Si les esprits faibles n’étaient pas là pour les entretenir et les préparer, ils ne seraient rien. Ils sont faits des ruines et des misères des hommes communs, ils sont vêtus de leurs peaux en lambeaux, ils marchent droit grâce à la claudication des tortueux, et c’est comme parasites des tortueux qu’ils pensent être autonomes et vivre leur propre vie – alors qu’en vérité ils dépendent de ceux qu’ils assujettissent. Ils ressemblent davantage à des bourreaux qu’à des juges. Ils dissuadent subtilement les autres de voler et de tuer, mais ils leur apprennent à accomplir les actions impures dont leurs mains restent vierges. Ils se considèrent comme les chanceux de la société tout en fabriquant du malheur en série dans tous les coins vulgaires et nécessiteux. Aujourd’hui, ils se sentent bienfaiteurs, demain ils se sentiront philanthropes, après-demain bienheureux.
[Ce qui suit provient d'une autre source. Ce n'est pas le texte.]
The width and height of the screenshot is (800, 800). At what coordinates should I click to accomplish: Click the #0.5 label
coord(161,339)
Ils ont tant de formes et de noms pour leurs affaires, toutes sortes de festivals pour se célébrer eux-mêmes, tant de réunions pour se donner raison, tant de congrès pour se donner l’impression que le monde tourne autour de leurs poches… Comme ils n’ont pas de titres de noblesse, ils achètent et vendent toutes sortes de professions où le mot docteur précède le nom de leurs rapacités.
Nous en sommes au point où les sanguinaires les plus raffinés du monde sont des vedettes qui viennent des universités les plus raffinées du monde, pour se délecter entre soi-disant maîtres de conférences, et pour jouir du mal au grand jour dans une véritable orgie de phrases creuses et ronflantes.
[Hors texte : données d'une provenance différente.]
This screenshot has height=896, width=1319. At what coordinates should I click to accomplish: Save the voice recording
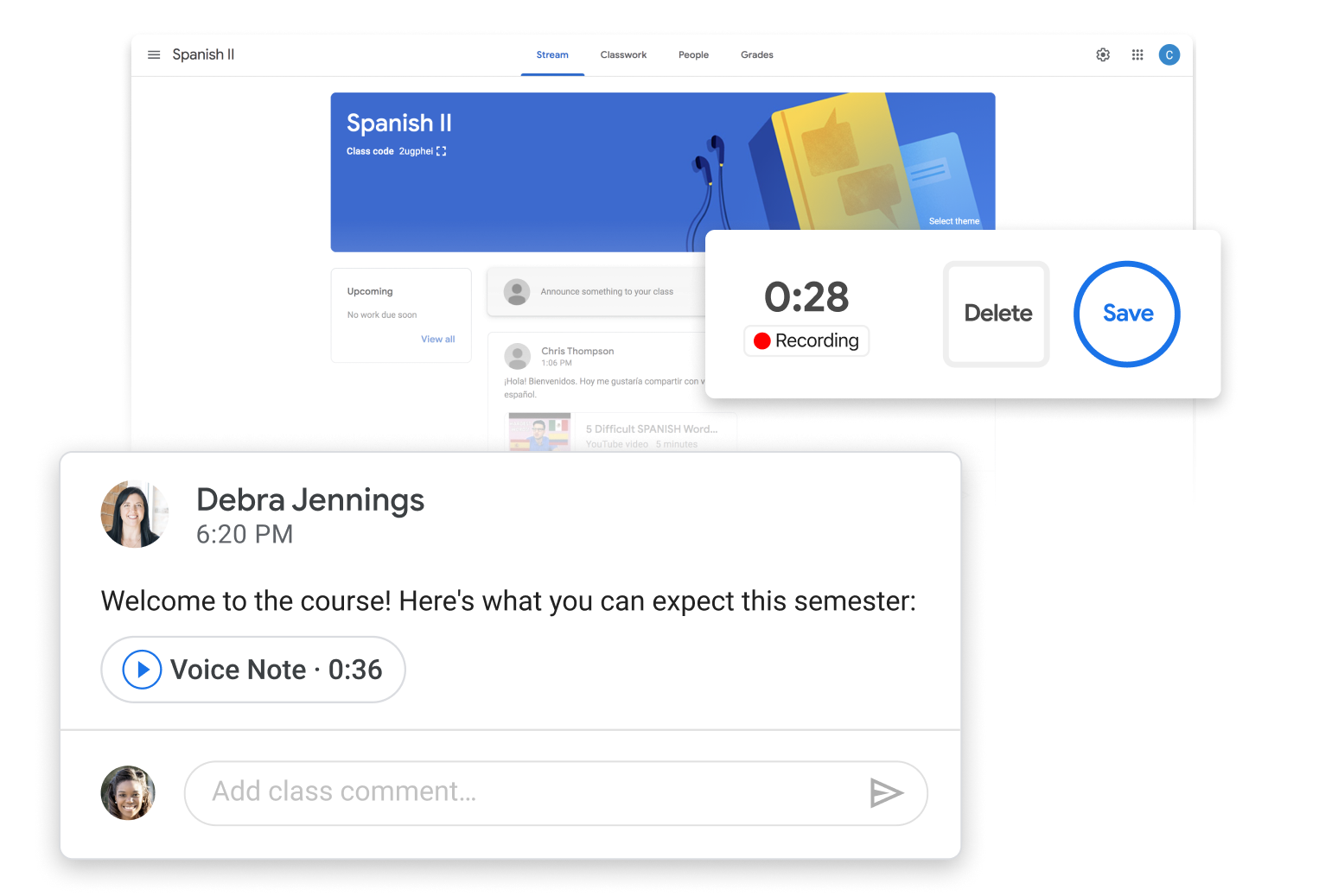(1126, 314)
Ô civilisés qui trahissent la civilisation ! L’homme mauvais avait l’habitude de se cacher du monde civilisé ou d’être enfermé dans ses prisons. Désormais, c’est une célébrité parmi nous, une personne crainte et respectée qui se promène diététiquement allégée de scrupules comme de remords, menant toutes ses entreprises frauduleuses au vu et au su de tous, parce que le commun des mortels s’est habitué à sa vilenie sanguinaire.
Le mal était autrefois quelque chose d’horrible qui circulait dans les bas-fonds ; voilà qu’il est devenu monnaie courante sous nos nez incapables de sentir la pourriture.
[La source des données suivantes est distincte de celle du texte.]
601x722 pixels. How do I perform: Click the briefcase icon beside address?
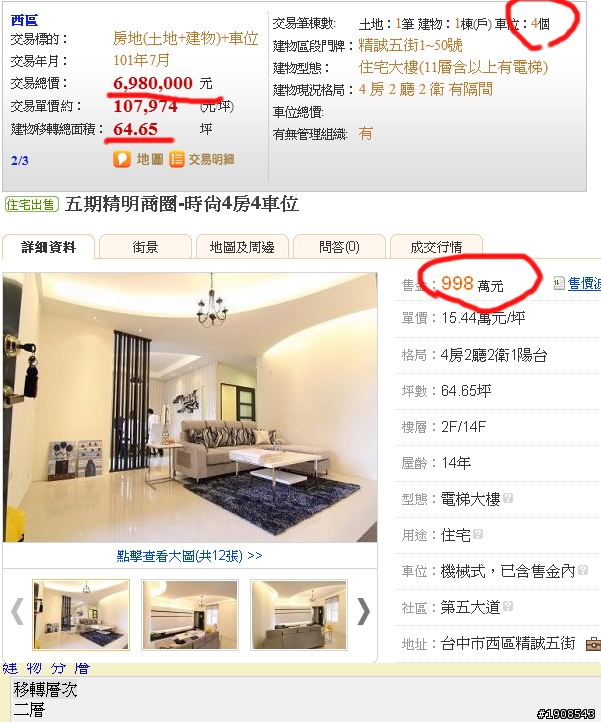pyautogui.click(x=593, y=643)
C’est le funeste ennui de ces célébrités qui jette l’opprobre sur le commun des mortels, car jamais nos consacrés ne se sont autant ennuyés, jamais ils n’ont dilapidé de telles fortunes pour le simple plaisir d’écraser sans pitié. C’est cet ennui qui les pousse à s’amuser en cherchant la jouissance au sommet de la perversité. Puisque tous les calculs et toutes les classifications ont échoué, l’heure splendide des distractions les plus absurdes a sonné. L’un de ces amusements consiste déjà à vivre par anticipation, c’est-à-dire à mourir avant de vivre, à se projeter dans ce futur de mort au lieu d’affronter la vie dans sa réalité présente. Comme ils n’ont plus rien à faire ici-bas, ils se sont retranchés dans le futur. Ils sont bien plus occupés à anticiper ce que nous serons qu’à embrasser ce que nous sommes. Cette escroquerie qu’est l’homme du futur a non seulement terrassé l’homme du passé, mais elle a rendu impuissant l’homme du présent. Même le progrès a été laissé en arrière ; le seul horizon est ce futur fictif qui éblouit par les nouveautés à venir. Ce n’est plus le mariage du Ciel et de l’Enfer; c’est le mariage de l’Ennui et de ses Fictions.